PROBLEM TO WORK ON => Rewrite the items below, swapping every occurrence of "column header" for "column heading" and leaving everything else as it is.

GIVEN RECORDS =>
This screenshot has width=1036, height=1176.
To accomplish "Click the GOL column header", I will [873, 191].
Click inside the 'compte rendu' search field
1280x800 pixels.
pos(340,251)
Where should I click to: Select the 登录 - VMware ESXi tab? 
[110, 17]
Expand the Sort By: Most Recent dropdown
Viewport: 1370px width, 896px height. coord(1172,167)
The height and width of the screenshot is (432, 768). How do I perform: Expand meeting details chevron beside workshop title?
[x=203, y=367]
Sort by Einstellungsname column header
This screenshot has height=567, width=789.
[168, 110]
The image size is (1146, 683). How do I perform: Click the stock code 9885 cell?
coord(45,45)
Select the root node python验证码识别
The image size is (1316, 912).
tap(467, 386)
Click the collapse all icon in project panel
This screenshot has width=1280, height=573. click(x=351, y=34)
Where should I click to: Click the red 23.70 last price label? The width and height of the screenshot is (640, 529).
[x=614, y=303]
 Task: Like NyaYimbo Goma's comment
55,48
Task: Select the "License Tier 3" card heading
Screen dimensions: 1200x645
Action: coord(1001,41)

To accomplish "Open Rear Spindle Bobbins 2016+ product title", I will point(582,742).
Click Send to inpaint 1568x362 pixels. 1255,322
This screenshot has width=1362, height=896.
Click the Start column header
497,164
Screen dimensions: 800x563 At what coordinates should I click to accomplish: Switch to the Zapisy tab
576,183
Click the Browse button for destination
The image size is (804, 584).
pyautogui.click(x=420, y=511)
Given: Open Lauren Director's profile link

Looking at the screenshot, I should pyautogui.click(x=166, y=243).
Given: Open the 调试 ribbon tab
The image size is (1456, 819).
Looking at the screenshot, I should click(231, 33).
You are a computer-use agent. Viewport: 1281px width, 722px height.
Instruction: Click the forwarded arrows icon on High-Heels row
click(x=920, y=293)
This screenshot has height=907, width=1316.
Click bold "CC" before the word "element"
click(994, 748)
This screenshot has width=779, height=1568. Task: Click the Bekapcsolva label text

COMPLETE ANSWER =>
This screenshot has width=1036, height=1176.
To accomplish "Click the GOL column heading", I will [873, 191].
Click inside the 'compte rendu' search field
1280x800 pixels.
pos(340,251)
Where should I click to: Select the 登录 - VMware ESXi tab? 
[110, 17]
Expand the Sort By: Most Recent dropdown
Viewport: 1370px width, 896px height. coord(1172,167)
The height and width of the screenshot is (432, 768). How do I perform: Expand meeting details chevron beside workshop title?
[x=203, y=367]
Sort by Einstellungsname column heading
This screenshot has height=567, width=789.
[168, 110]
The image size is (1146, 683). How do I perform: Click the stock code 9885 cell?
coord(45,45)
Select the root node python验证码识别
The image size is (1316, 912).
tap(467, 386)
Click the collapse all icon in project panel
This screenshot has width=1280, height=573. click(x=351, y=34)
Where should I click to: Click the red 23.70 last price label? The width and height of the screenshot is (640, 529).
[x=614, y=303]
 Task: Like NyaYimbo Goma's comment
55,48
Task: Select the "License Tier 3" card heading
Screen dimensions: 1200x645
Action: coord(1001,41)

To accomplish "Open Rear Spindle Bobbins 2016+ product title", I will point(582,742).
Click Send to inpaint 1568x362 pixels. 1255,322
This screenshot has width=1362, height=896.
Click the Start column heading
497,164
Screen dimensions: 800x563 At what coordinates should I click to accomplish: Switch to the Zapisy tab
576,183
Click the Browse button for destination
The image size is (804, 584).
pyautogui.click(x=420, y=511)
Given: Open Lauren Director's profile link

Looking at the screenshot, I should pyautogui.click(x=166, y=243).
Given: Open the 调试 ribbon tab
The image size is (1456, 819).
Looking at the screenshot, I should click(231, 33).
You are a computer-use agent. Viewport: 1281px width, 722px height.
Instruction: Click the forwarded arrows icon on High-Heels row
click(x=920, y=293)
This screenshot has height=907, width=1316.
Click bold "CC" before the word "element"
click(994, 748)
This screenshot has width=779, height=1568. Task: Click the Bekapcsolva label text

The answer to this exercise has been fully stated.